● **TASK GOAL**
Report every line of the records below that contains the string "Where". Case counts.

● **RAW DATA**

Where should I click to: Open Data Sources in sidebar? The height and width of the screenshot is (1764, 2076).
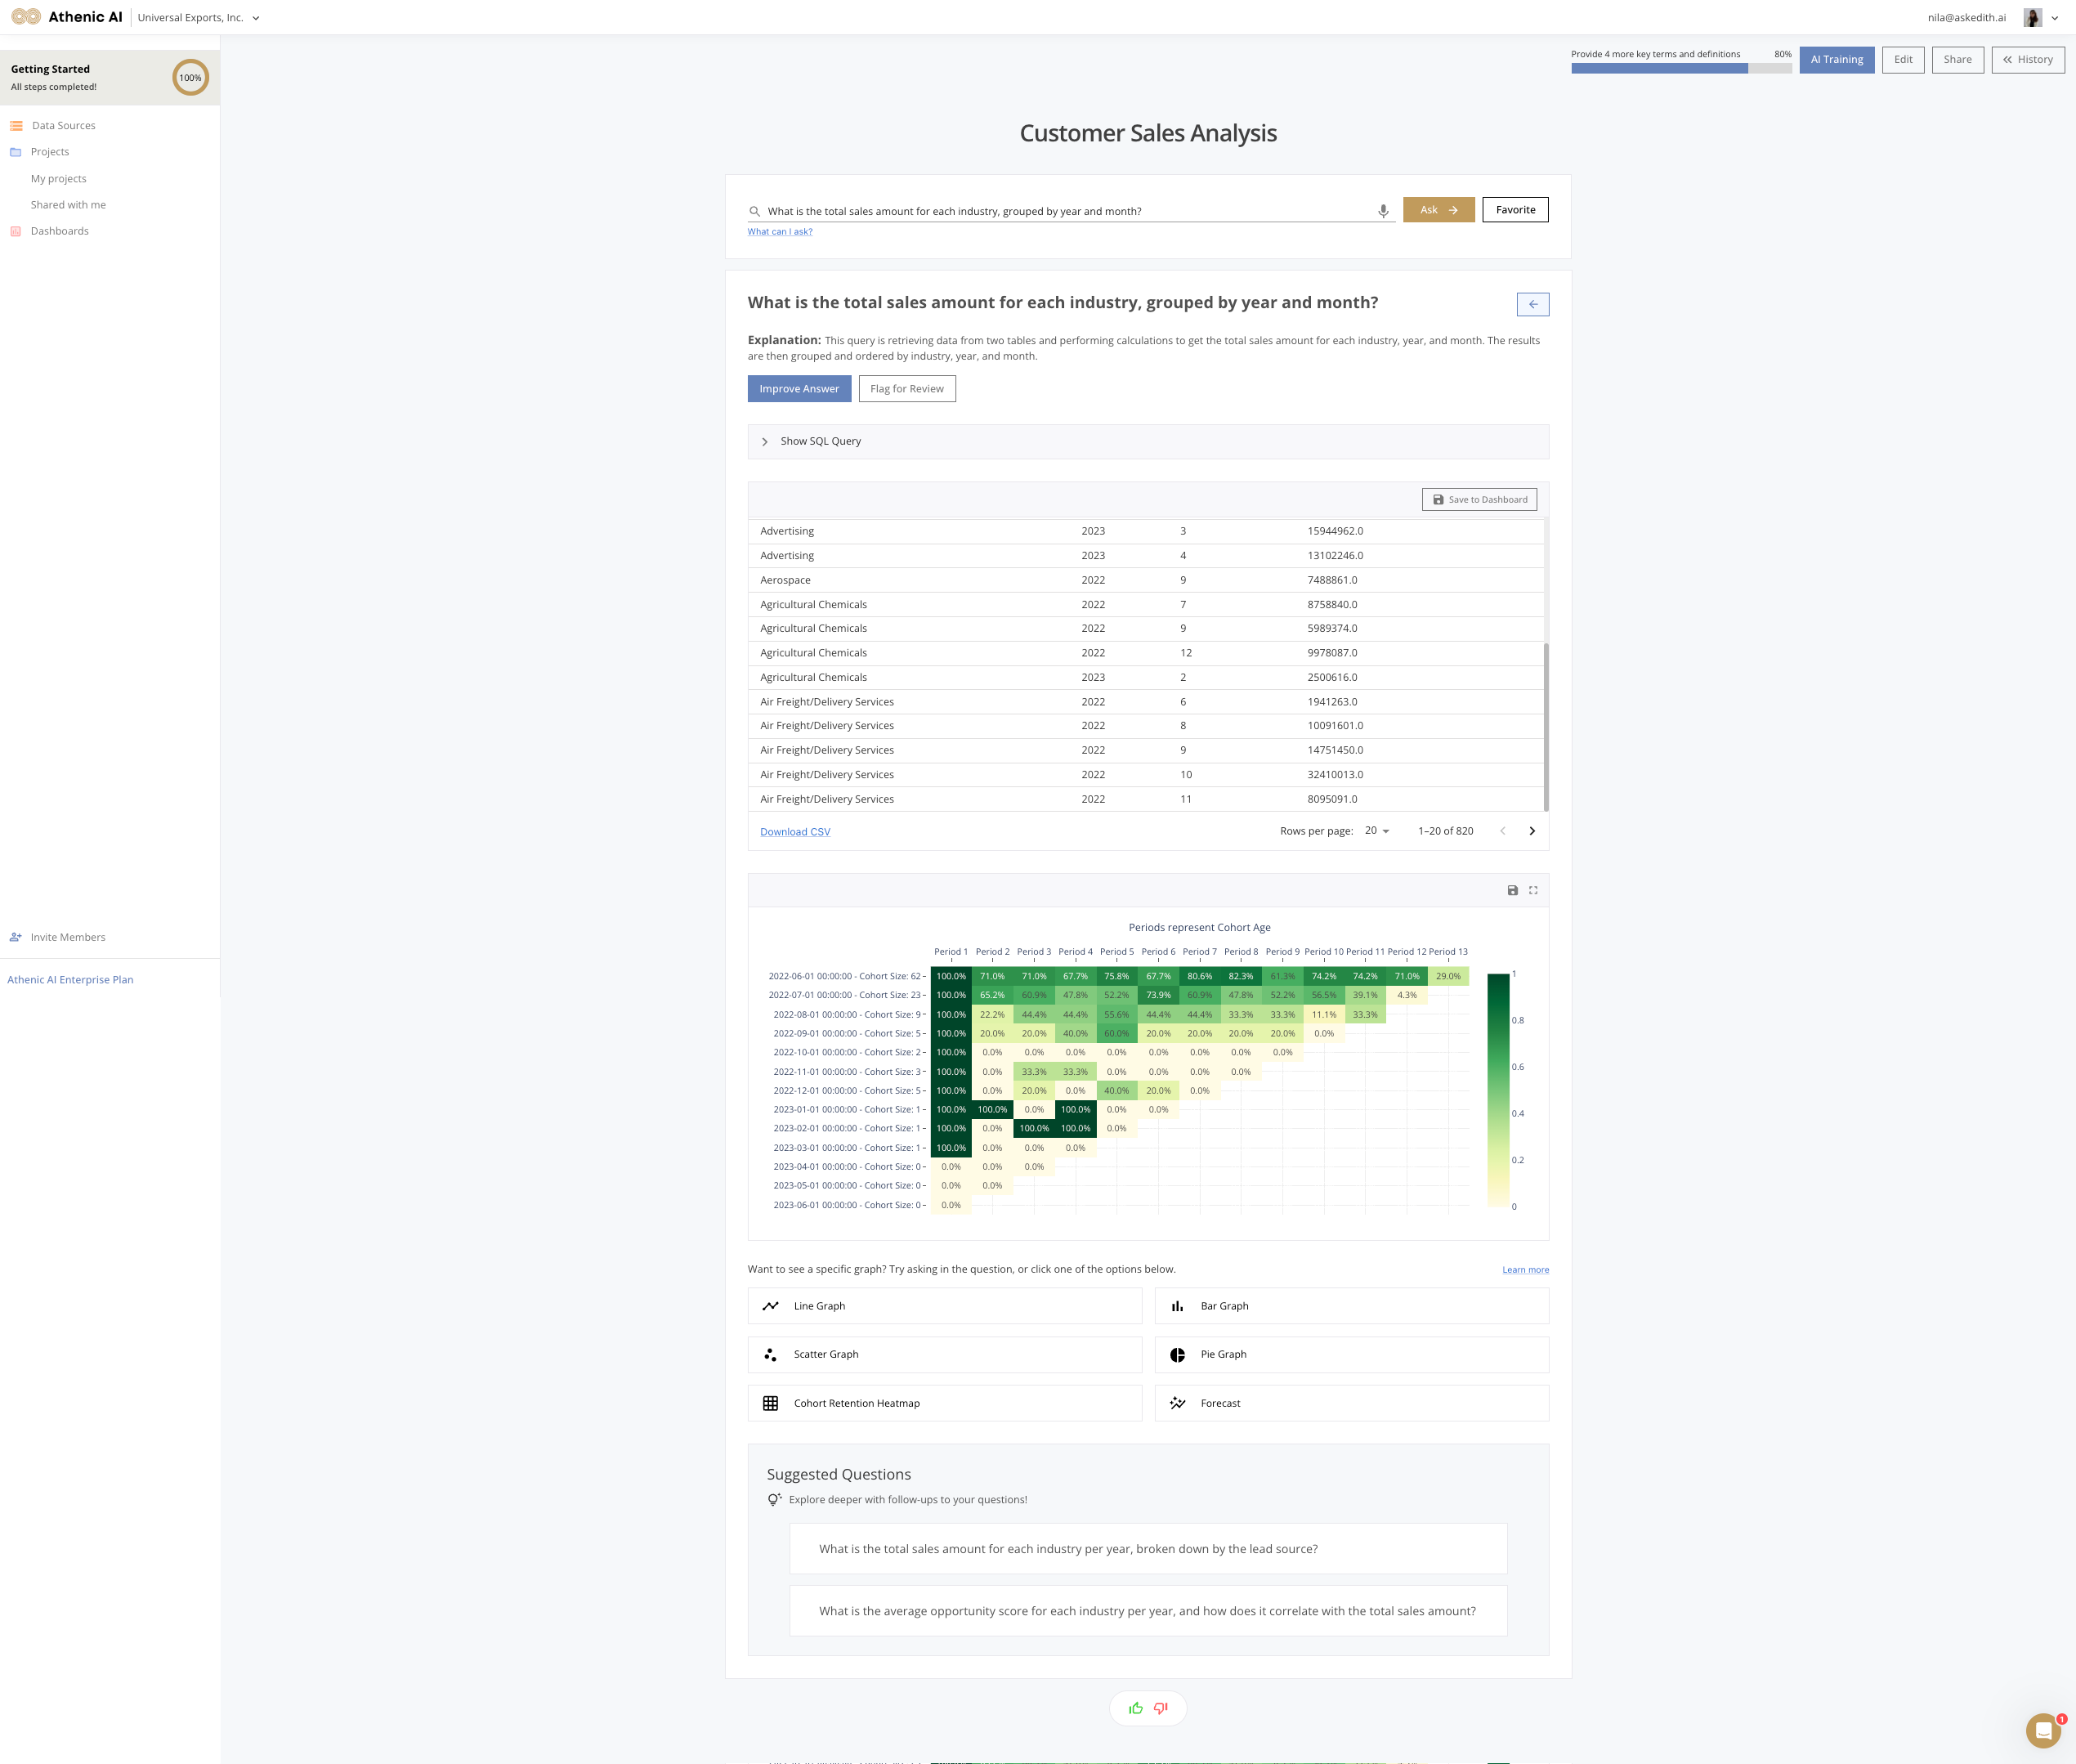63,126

---

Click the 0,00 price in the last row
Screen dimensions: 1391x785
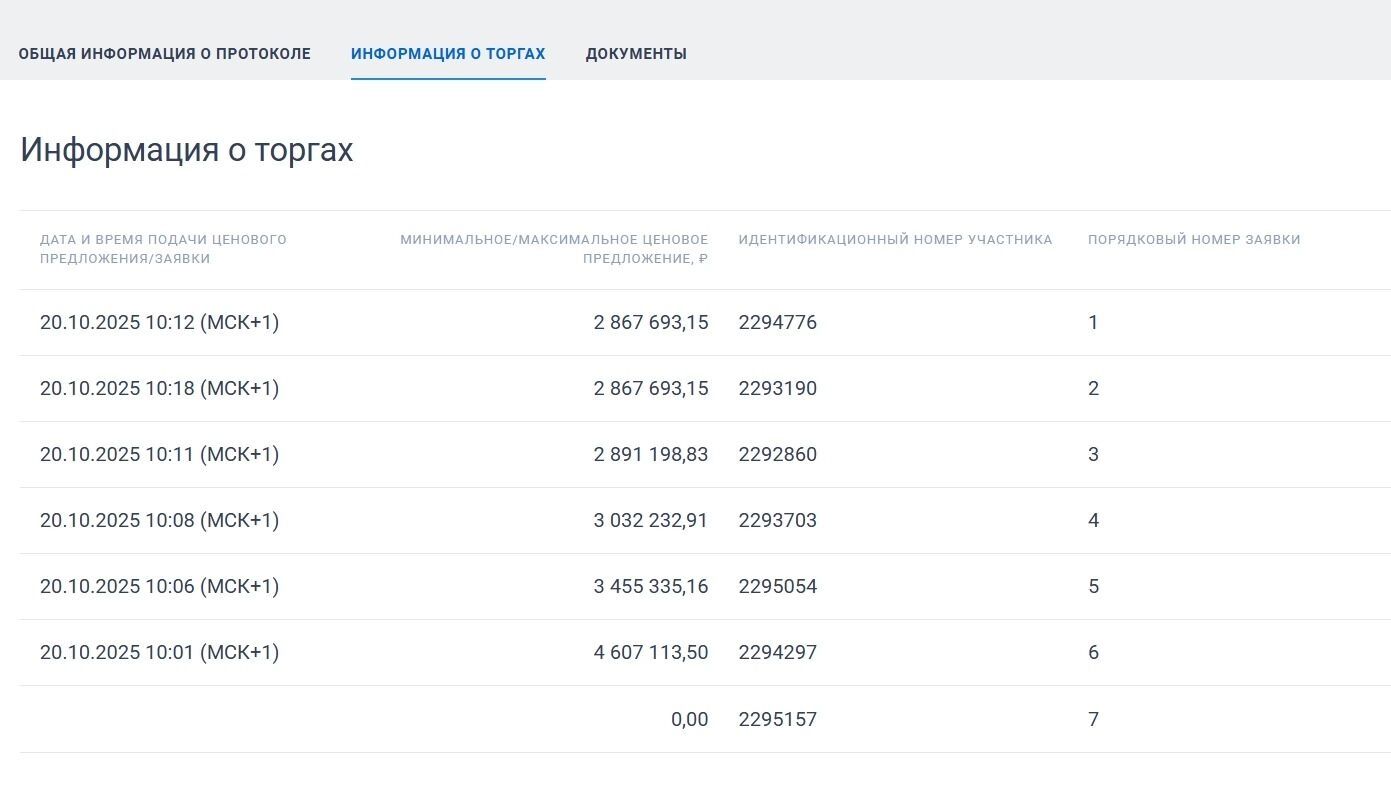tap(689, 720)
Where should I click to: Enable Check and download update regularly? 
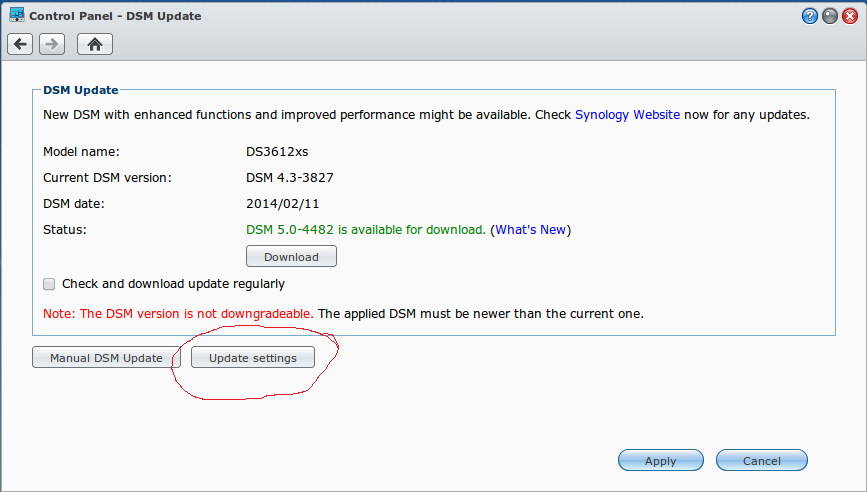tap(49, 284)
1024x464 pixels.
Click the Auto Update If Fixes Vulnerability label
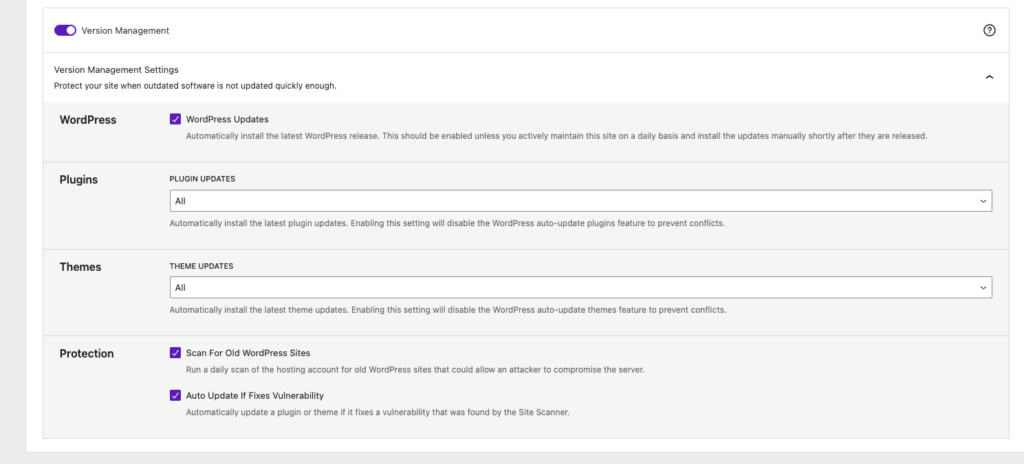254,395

● **WRITTEN SOLUTION**
Where should I click to: Open Data Sources in sidebar? The height and width of the screenshot is (1764, 2076).
Where should I click to: Enable Check and download update regularly? 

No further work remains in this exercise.